Em silêncio sobre Bolsonaro, Alcolumbre cogita antecipar volta a Brasília

05.11.2019 - Jair Bolsonaro, ministros e aliados entregam ao presidente do Senado, Davi Alcolumbre, pacote de reformas econômicas - Agência Senado
05.11.2019 - Jair Bolsonaro, ministros e aliados entregam ao presidente do Senado, Davi Alcolumbre, pacote de reformas econômicas Imagem: Agência Senado
do UOL

Luciana Amaral

Do UOL, em Brasília

27/02/2020 04h00

Resumo da notícia

  • Presidente do Congresso e do Senado está no Amapá, onde passou o Carnaval
  • Ele é o único presidente dos Três Poderes, fora Bolsonaro, a não ter comentado atitude
  • Se antecipar retorno, deve se dedicar a reuniões para tratar do tema
  • Relação fragilizada com Congresso pode prejudicar acordo para divisões do orçamento

Mais de 24 horas após as revelações de que o presidente Jair Bolsonaro (sem partido) distribuiu vídeos no WhatsApp em apoio a manifestações que incluem pedidos para o fechamento do Congresso Nacional, o presidente do Congresso e do Senado, Davi Alcolumbre (DEM-AP), ainda não se manifestou sobre o assunto.

Alcolumbre continua no Amapá, seu estado de origem, onde passou o Carnaval. Nos bastidores, ele tem observado a reação de colegas e o desenrolar do clima político. Ainda não se sabe se ele irá se pronunciar.

O presidente do Congresso e Senado avalia, no entanto, antecipar a volta para Brasília. A princípio, o retorno está previsto para domingo (1º), mas pode ser alterado para hoje ou amanhã, a depender do agravamento da crise institucional, apurou o UOL.

Ele é o único presidente dos Três Poderes, fora Bolsonaro, a não ter comentado a atitude. Os presidentes da Câmara, Rodrigo Maia (DEM-RJ), e do STF (Supremo Tribunal Federal), Dias Toffoli, pediram respeito à Constituição e à manutenção da ordem democrática, sem citar Bolsonaro de forma direta.

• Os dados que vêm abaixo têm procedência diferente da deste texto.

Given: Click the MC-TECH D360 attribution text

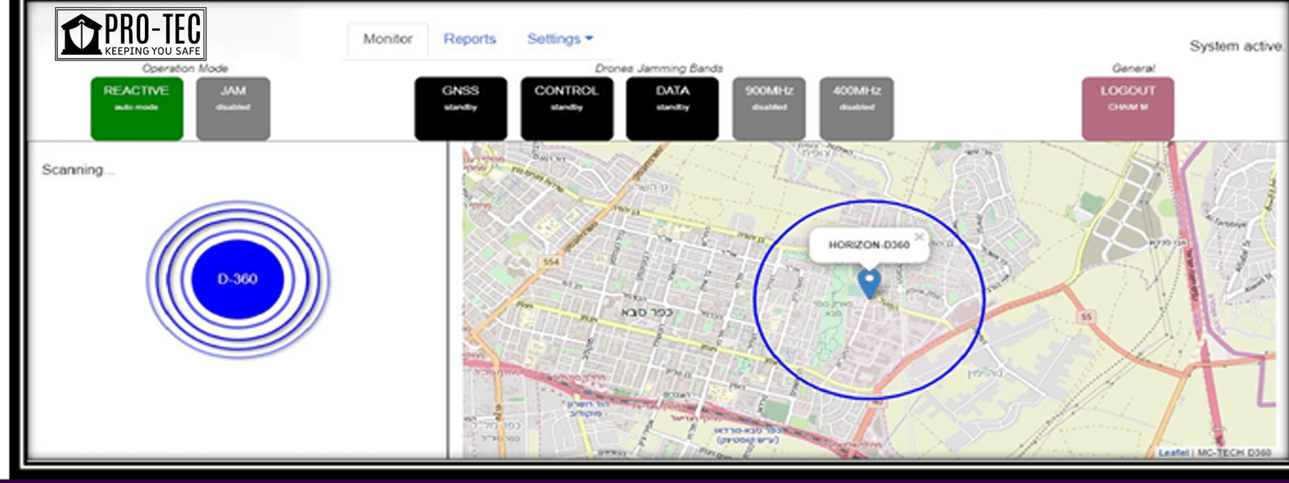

Devido ao Carnaval e ao fato de o Congresso só voltar a trabalhar na segunda-feira (2), Brasília ainda está esvaziada de parlamentares. Até o momento, as discussões em torno do ato de Bolsonaro estão se dando nos meios virtuais e por telefone.

Uma reunião pensada pelo líder da oposição na Câmara, deputado federal Alessandro Molon (PSB-RJ), com Alcolumbre, Maia e líderes partidários deve ficar para a semana que vem.

Mas há aliados do Planalto na capital federal, como o líder do governo no Congresso, senador Eduardo Gomes (MDB-TO). Se retornar antes do previsto, Alcolumbre deverá se dedicar a reuniões para tratar do tema, inclusive sobre como a agora mais fragilizada relação com o Congresso pode azedar novas tentativas de acordo para divisões do orçamento deste ano.

Rodrigo Maia está na Espanha e deve chegar a Brasília na segunda à noite.

A próxima semana promete ser marcada por reuniões de bancadas tanto na Câmara quanto no Senado, onde o PT já fala em pedido de impeachment contra Bolsonaro.

Na avaliação de parlamentares de oposição e de centro, Bolsonaro pode ter cometido crime de responsabilidade ao apoiar os protestos convocados por bolsonaristas e ativistas conservadores. A pena para o crime pode ser de perda do mandato. Ou seja, impeachment.

A decisão deve ser tomada até o início da semana que vem, quando o PT terá se reunido com mais partidos de oposição para definir quais medidas adotarão.

A intenção do partido é reunir não apenas lideranças partidárias de esquerda, mas também de centro, com o objetivo de formar um grupo forte mais amplo, suprapartidário.